[[ Source material, beginning ]]

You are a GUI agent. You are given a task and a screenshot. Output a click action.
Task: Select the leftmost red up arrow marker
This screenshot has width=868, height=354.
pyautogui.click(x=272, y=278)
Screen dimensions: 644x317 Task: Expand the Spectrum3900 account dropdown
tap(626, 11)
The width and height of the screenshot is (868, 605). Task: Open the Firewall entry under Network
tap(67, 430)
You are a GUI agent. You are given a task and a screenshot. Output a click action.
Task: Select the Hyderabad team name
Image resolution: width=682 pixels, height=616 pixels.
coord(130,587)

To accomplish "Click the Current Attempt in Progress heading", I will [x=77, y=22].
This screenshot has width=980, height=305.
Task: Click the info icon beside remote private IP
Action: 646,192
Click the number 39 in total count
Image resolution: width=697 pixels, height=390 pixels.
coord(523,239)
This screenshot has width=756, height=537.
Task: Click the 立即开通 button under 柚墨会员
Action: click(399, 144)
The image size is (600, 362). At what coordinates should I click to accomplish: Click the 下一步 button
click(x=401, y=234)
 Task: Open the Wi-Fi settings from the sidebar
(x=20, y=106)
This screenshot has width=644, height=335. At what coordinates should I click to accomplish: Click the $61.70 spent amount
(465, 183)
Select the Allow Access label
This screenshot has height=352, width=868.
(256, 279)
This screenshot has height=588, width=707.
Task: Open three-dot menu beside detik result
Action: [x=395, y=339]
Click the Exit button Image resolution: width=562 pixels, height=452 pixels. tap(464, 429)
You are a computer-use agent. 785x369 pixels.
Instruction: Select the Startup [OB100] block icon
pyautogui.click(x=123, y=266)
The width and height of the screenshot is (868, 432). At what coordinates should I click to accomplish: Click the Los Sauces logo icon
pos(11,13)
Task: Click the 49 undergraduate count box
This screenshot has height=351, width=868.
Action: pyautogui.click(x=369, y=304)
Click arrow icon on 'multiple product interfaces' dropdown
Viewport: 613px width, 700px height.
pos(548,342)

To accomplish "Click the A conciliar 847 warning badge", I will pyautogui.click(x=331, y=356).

[[ Source material, end ]]

### What you are asked to do
Set down the whole listing again, exactly as it was given.

### Answer section
You are a GUI agent. You are given a task and a screenshot. Output a click action.
Task: Select the leftmost red up arrow marker
This screenshot has width=868, height=354.
pyautogui.click(x=272, y=278)
Screen dimensions: 644x317 Task: Expand the Spectrum3900 account dropdown
tap(626, 11)
The width and height of the screenshot is (868, 605). Task: Open the Firewall entry under Network
tap(67, 430)
You are a GUI agent. You are given a task and a screenshot. Output a click action.
Task: Select the Hyderabad team name
Image resolution: width=682 pixels, height=616 pixels.
coord(130,587)

To accomplish "Click the Current Attempt in Progress heading", I will [x=77, y=22].
This screenshot has width=980, height=305.
Task: Click the info icon beside remote private IP
Action: 646,192
Click the number 39 in total count
Image resolution: width=697 pixels, height=390 pixels.
coord(523,239)
This screenshot has width=756, height=537.
Task: Click the 立即开通 button under 柚墨会员
Action: click(399, 144)
The image size is (600, 362). At what coordinates should I click to accomplish: Click the 下一步 button
click(x=401, y=234)
 Task: Open the Wi-Fi settings from the sidebar
(x=20, y=106)
This screenshot has width=644, height=335. At what coordinates should I click to accomplish: Click the $61.70 spent amount
(465, 183)
Select the Allow Access label
This screenshot has height=352, width=868.
(256, 279)
This screenshot has height=588, width=707.
Task: Open three-dot menu beside detik result
Action: [x=395, y=339]
Click the Exit button Image resolution: width=562 pixels, height=452 pixels. tap(464, 429)
You are a computer-use agent. 785x369 pixels.
Instruction: Select the Startup [OB100] block icon
pyautogui.click(x=123, y=266)
The width and height of the screenshot is (868, 432). At what coordinates should I click to accomplish: Click the Los Sauces logo icon
pos(11,13)
Task: Click the 49 undergraduate count box
This screenshot has height=351, width=868.
Action: pyautogui.click(x=369, y=304)
Click arrow icon on 'multiple product interfaces' dropdown
Viewport: 613px width, 700px height.
pos(548,342)

To accomplish "Click the A conciliar 847 warning badge", I will pyautogui.click(x=331, y=356).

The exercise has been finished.